- Aim of the exercise -
A line below contains "Click China's High Unemployment value 1,672", and a later one contains "has height=761, width=1344.". Repeat both, with every line between them, exactly.
------------
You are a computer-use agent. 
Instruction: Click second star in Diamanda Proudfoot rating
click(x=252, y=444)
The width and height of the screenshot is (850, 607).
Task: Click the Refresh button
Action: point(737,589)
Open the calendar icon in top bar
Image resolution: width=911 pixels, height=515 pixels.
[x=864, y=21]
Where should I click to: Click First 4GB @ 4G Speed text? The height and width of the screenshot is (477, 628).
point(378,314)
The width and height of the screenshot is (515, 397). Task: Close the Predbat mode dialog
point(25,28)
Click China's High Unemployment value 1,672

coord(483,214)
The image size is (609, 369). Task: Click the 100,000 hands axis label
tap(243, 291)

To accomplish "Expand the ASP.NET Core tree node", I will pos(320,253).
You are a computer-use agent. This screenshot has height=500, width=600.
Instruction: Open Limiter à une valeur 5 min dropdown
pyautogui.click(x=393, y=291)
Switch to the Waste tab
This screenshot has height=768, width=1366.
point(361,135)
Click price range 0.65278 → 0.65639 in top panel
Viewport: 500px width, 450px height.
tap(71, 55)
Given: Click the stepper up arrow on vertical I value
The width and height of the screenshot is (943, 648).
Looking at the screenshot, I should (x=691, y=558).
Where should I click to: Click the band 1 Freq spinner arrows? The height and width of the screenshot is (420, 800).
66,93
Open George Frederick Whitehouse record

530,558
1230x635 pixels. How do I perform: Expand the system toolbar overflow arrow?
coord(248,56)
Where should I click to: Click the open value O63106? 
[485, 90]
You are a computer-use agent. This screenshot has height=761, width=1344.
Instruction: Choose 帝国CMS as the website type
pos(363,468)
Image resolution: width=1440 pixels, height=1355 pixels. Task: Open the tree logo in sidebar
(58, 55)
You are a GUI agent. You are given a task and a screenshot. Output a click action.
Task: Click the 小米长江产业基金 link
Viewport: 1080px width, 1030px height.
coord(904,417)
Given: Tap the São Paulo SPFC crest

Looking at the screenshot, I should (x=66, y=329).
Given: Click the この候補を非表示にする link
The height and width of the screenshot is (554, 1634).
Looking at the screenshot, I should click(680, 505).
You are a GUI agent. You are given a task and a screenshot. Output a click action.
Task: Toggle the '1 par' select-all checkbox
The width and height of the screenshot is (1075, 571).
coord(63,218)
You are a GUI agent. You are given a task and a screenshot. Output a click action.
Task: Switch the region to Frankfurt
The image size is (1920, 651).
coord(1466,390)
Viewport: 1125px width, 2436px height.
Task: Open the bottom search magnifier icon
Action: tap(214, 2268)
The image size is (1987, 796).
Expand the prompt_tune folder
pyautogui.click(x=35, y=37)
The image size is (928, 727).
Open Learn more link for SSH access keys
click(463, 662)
------------
- Task solution -
Click China's High Unemployment value 1,672

coord(483,214)
The image size is (609, 369). Task: Click the 100,000 hands axis label
tap(243, 291)

To accomplish "Expand the ASP.NET Core tree node", I will pos(320,253).
You are a computer-use agent. This screenshot has height=500, width=600.
Instruction: Open Limiter à une valeur 5 min dropdown
pyautogui.click(x=393, y=291)
Switch to the Waste tab
This screenshot has height=768, width=1366.
point(361,135)
Click price range 0.65278 → 0.65639 in top panel
Viewport: 500px width, 450px height.
tap(71, 55)
Given: Click the stepper up arrow on vertical I value
The width and height of the screenshot is (943, 648).
Looking at the screenshot, I should (x=691, y=558).
Where should I click to: Click the band 1 Freq spinner arrows? The height and width of the screenshot is (420, 800).
66,93
Open George Frederick Whitehouse record

530,558
1230x635 pixels. How do I perform: Expand the system toolbar overflow arrow?
coord(248,56)
Where should I click to: Click the open value O63106? 
[485, 90]
You are a computer-use agent. This screenshot has height=761, width=1344.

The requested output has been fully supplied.